* Required task a: In the bird-rescue text below, why did Esther buy a book about aviculture? Answer in one to three sentences.

* Page text:
-=-=-=-=-
When Esther Woolfson started caring for fledglings that had fallen out of their nests, more and more people started bringing her injured or abandoned birds, and she became known as the “Bird Woman of Aberdeen”.

Over the years she’s looked after doves, canaries, and parrots, but she fell in love with corvids – the crow family – when her daughter rescued a baby rook and brought it home, calling it Chicken.

Amazed by its intelligence and quirky personality, Esther became fascinated by corvids and began reading up on the clever and sociable birds, which can recognise human faces and learn to talk.

“Chicken was a social being who knew her place in the family as a sibling to my two young daughters,” said Esther. “Corvids have incredible memories and as my daughters grew up and left home, Chicken would run to the door when they came to visit, cawing, with wings spread out to greet them.”

Her fondness for birds began when she moved to Aberdeen more than 30 years ago with her family and a neighbour asked her to take on some doves looking for a home. The coal shed was converted into a dovecot, then one of her daughters asked for a pet bird and Bardie the cockatiel came to live with them.

Word got around and people started bringing injured or unwanted birds. A pet-shop owner gave her a parrot that she couldn’t sell, and another parrot and canaries were off-loaded by a family leaving the city, as well as Max, a sweary starling.

“I didn’t know anything about rearing and caring for birds, so I bought a book about aviculture,” said Esther.

The corvid family © Shutterstock / Liliya Butenko
The corvid family.

When her daughter brought home a fledgling rook that had fallen out of its nest, Esther successfully reared it to adulthood, and the family named her Chicken, short for Madame Chickeboumskaya. Spike, a baby magpie, followed, whose vocabulary stretched to shouting his name and cursing at people.

“Spike was hugely clever. I’d go into the kitchen where he’d be perched on top of the cupboards and call out his name, and he’d answer, ‘What?’” recalls Esther.

“He was really curious and would collect things. I’d hear him practising human intonation, copying my daughters, Rebecca and Hannah.”

Spike and Chicken became house birds, flying freely, hopping about, and perching on alarmed guests’ knees. Chicken laid eggs in the living room and tried to hatch them, and both birds stashed food under rugs, in holes they’d dug out of the walls, and pressed soggy titbits in Esther’s hands or hid them in the hem of her trousers as gifts.
-=-=-=-=-
* Information shown:
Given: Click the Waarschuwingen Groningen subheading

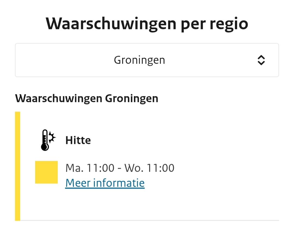Looking at the screenshot, I should 87,98.
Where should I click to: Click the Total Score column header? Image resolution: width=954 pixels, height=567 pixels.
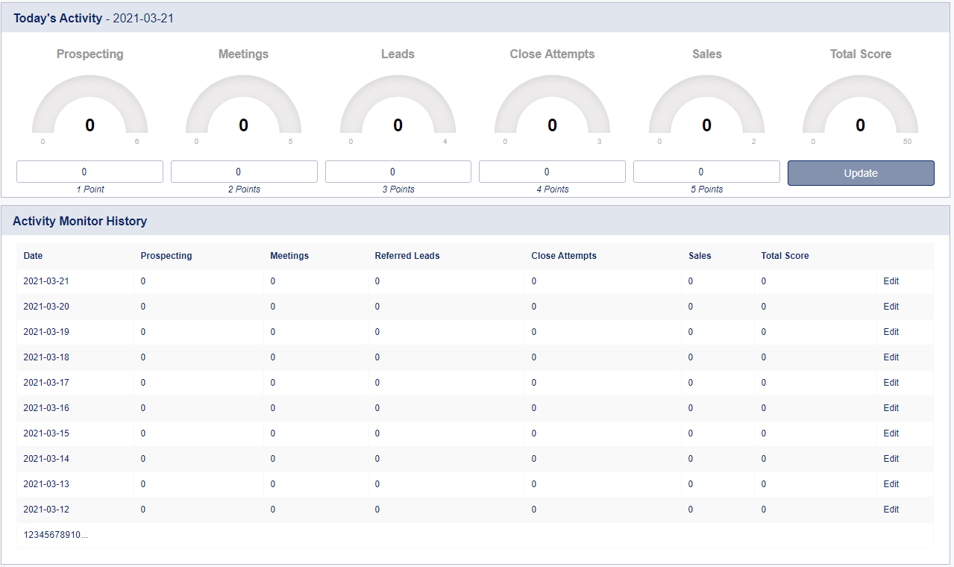click(x=785, y=256)
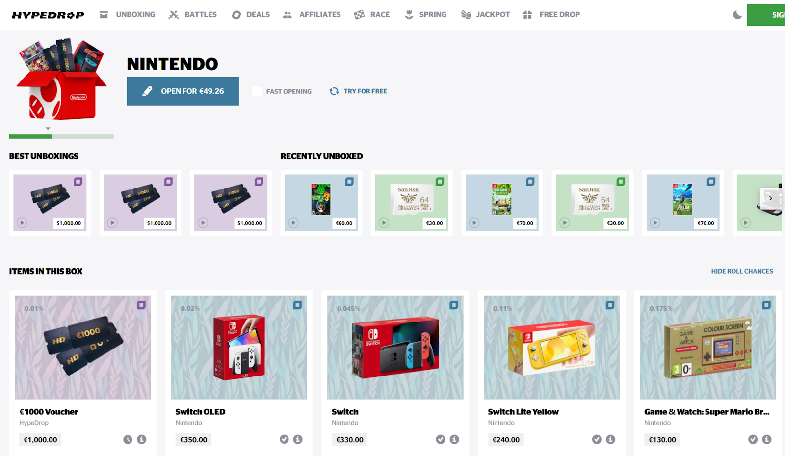Click the HypeDrop logo
Viewport: 785px width, 456px height.
48,15
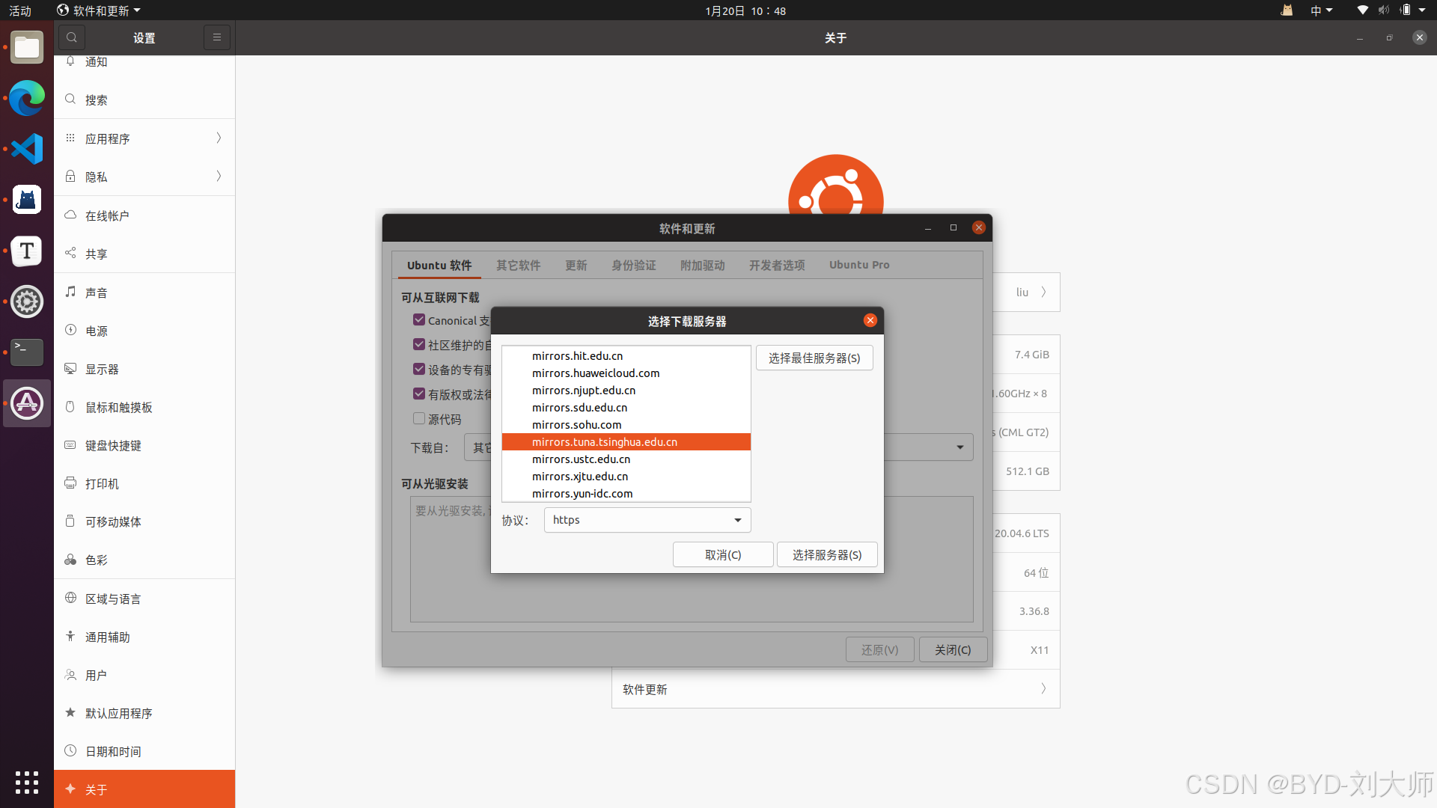Switch to the 其它软件 tab
Screen dimensions: 1437x808
pyautogui.click(x=518, y=266)
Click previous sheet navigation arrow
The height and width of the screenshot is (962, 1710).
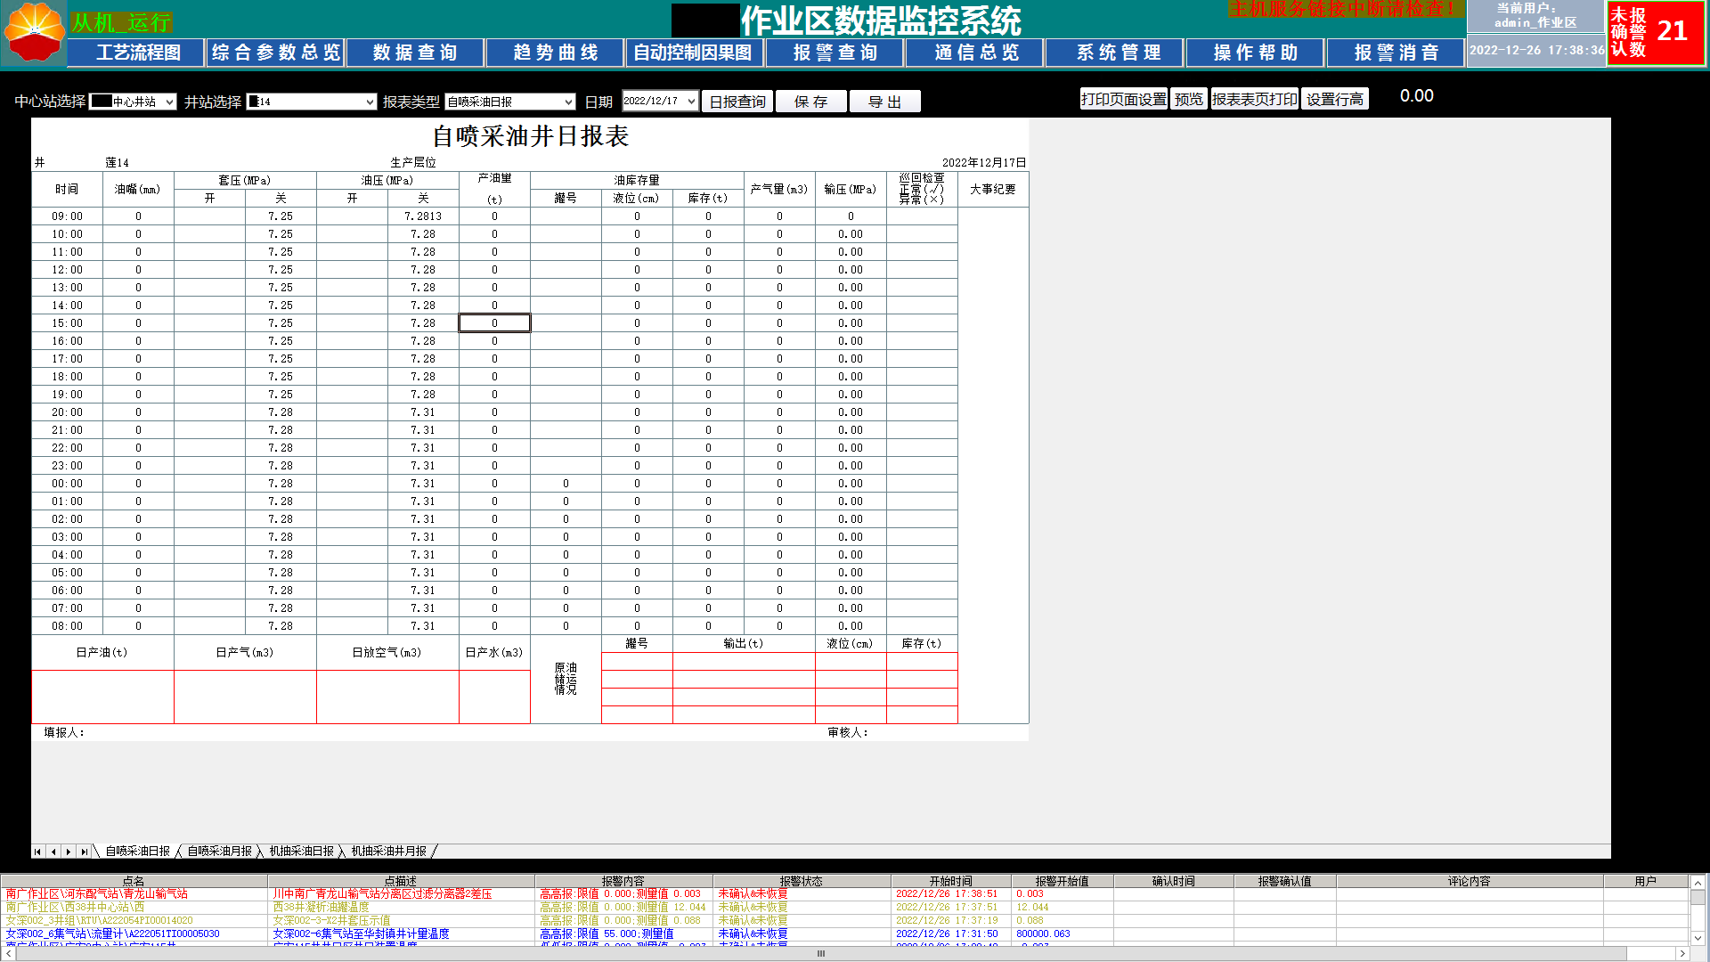click(x=53, y=852)
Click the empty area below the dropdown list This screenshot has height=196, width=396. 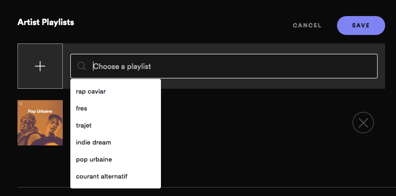tap(116, 192)
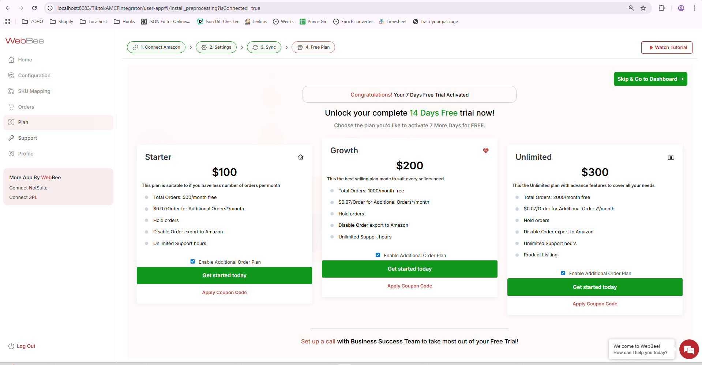702x365 pixels.
Task: Click the Growth plan heart icon
Action: click(x=486, y=151)
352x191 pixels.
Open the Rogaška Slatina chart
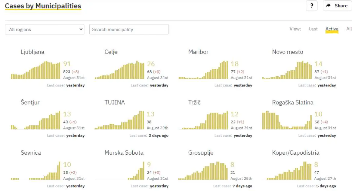point(287,121)
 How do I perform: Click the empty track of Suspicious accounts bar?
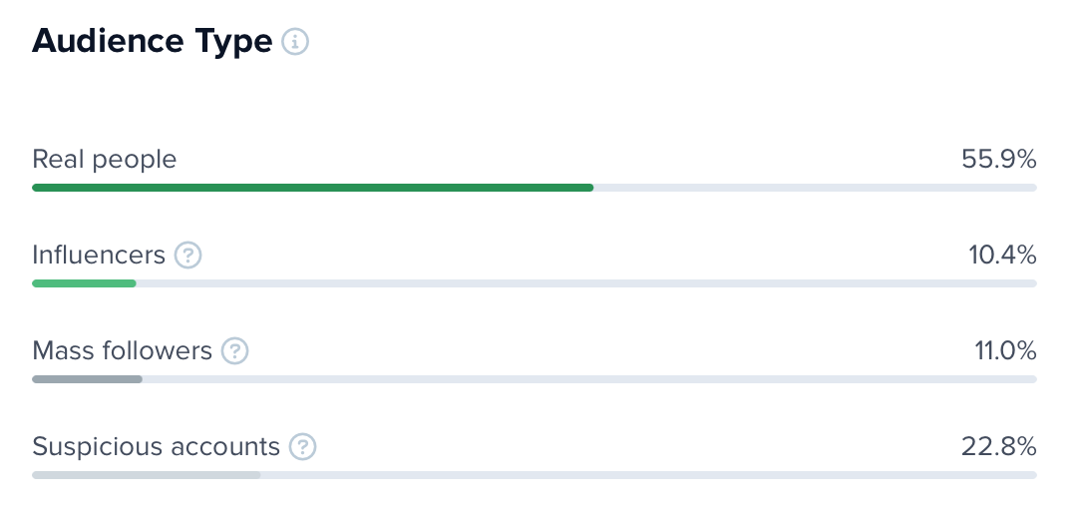click(x=649, y=475)
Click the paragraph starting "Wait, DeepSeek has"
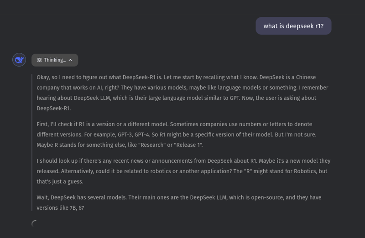The width and height of the screenshot is (365, 238). (179, 202)
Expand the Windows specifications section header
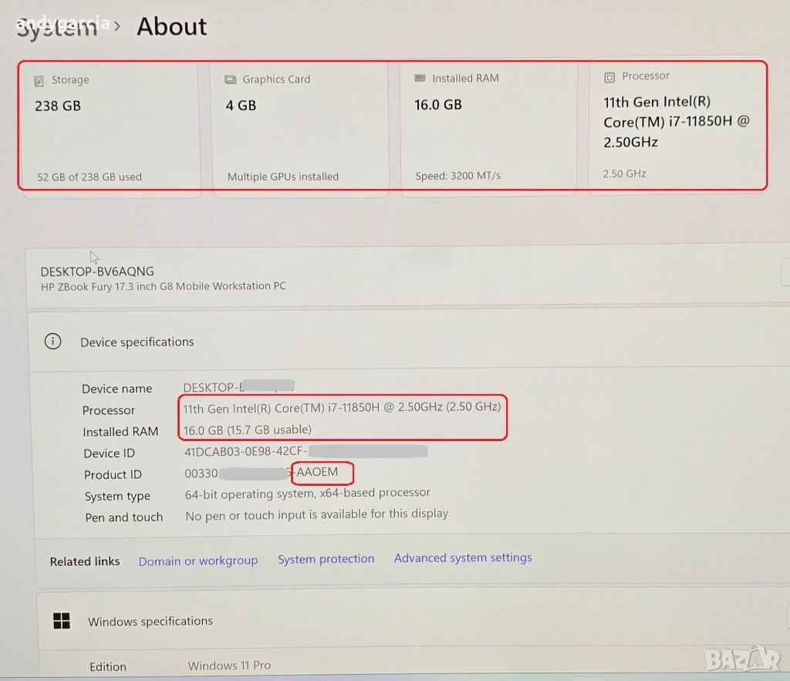Viewport: 790px width, 681px height. click(150, 622)
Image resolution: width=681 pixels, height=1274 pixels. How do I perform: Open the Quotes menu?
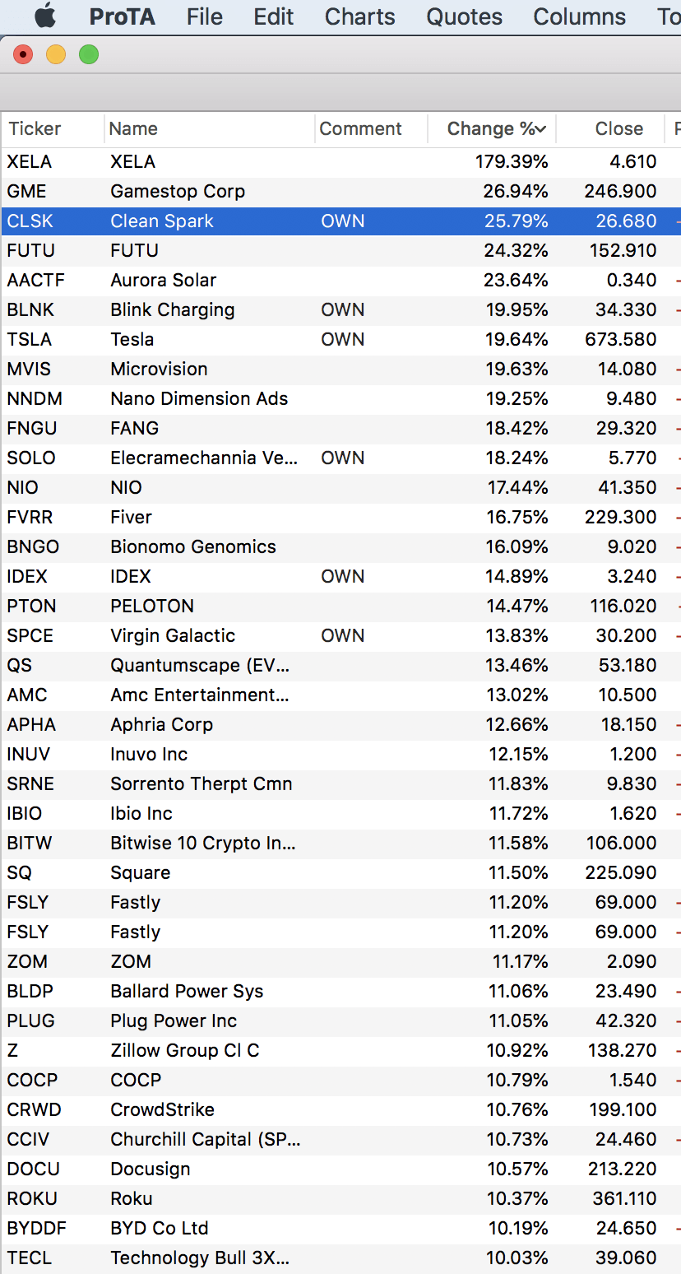[464, 16]
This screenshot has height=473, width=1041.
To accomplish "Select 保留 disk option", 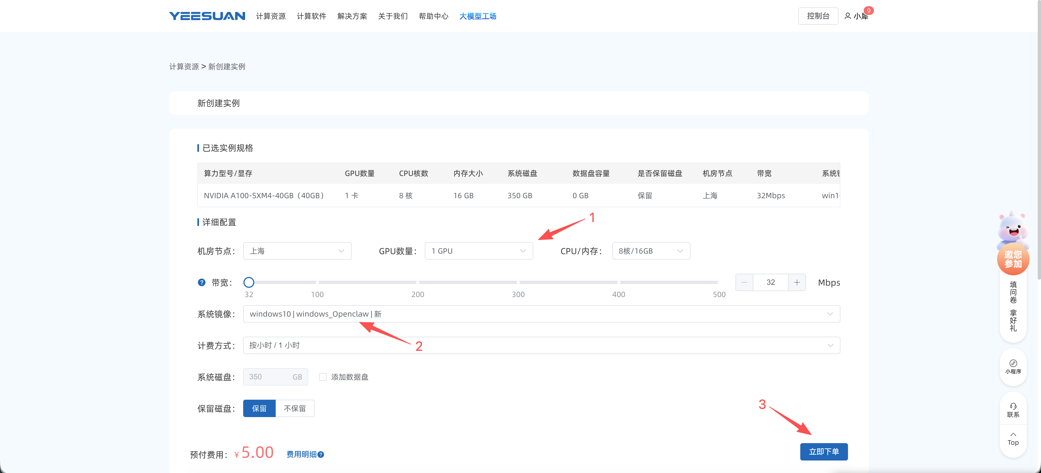I will click(259, 408).
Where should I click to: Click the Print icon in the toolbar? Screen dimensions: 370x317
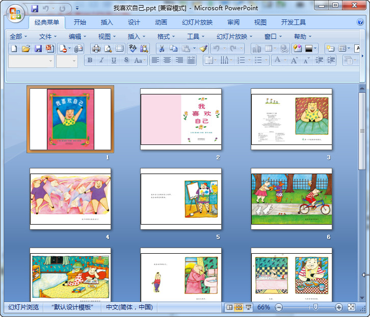[x=96, y=48]
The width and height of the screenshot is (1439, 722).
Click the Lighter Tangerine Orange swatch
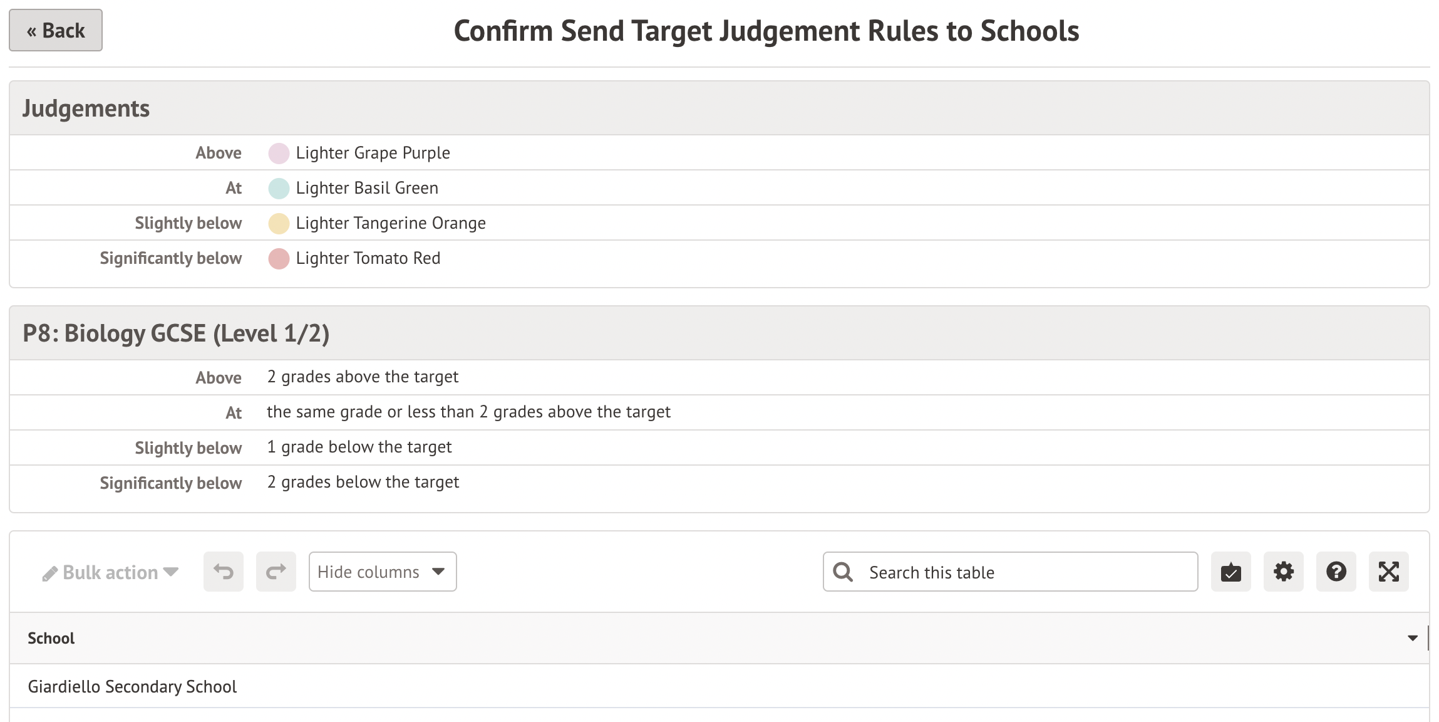[x=279, y=223]
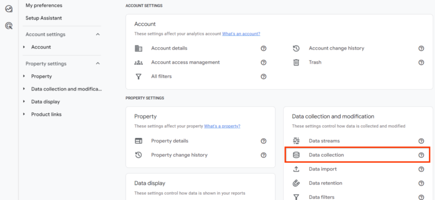This screenshot has width=435, height=200.
Task: Click the Data import upload icon
Action: [x=296, y=169]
-=-=-=-=-
* Required task b: Gather every line in the entries above that contains the string "Open".

* Expected answer a: Esther bought a book about aviculture because she didn't know anything about rearing and caring for birds.

* Expected answer b:
Open the Rogaška Slatina chart
Image resolution: width=681 pixels, height=1274 pixels. How do I perform: Open the Quotes menu?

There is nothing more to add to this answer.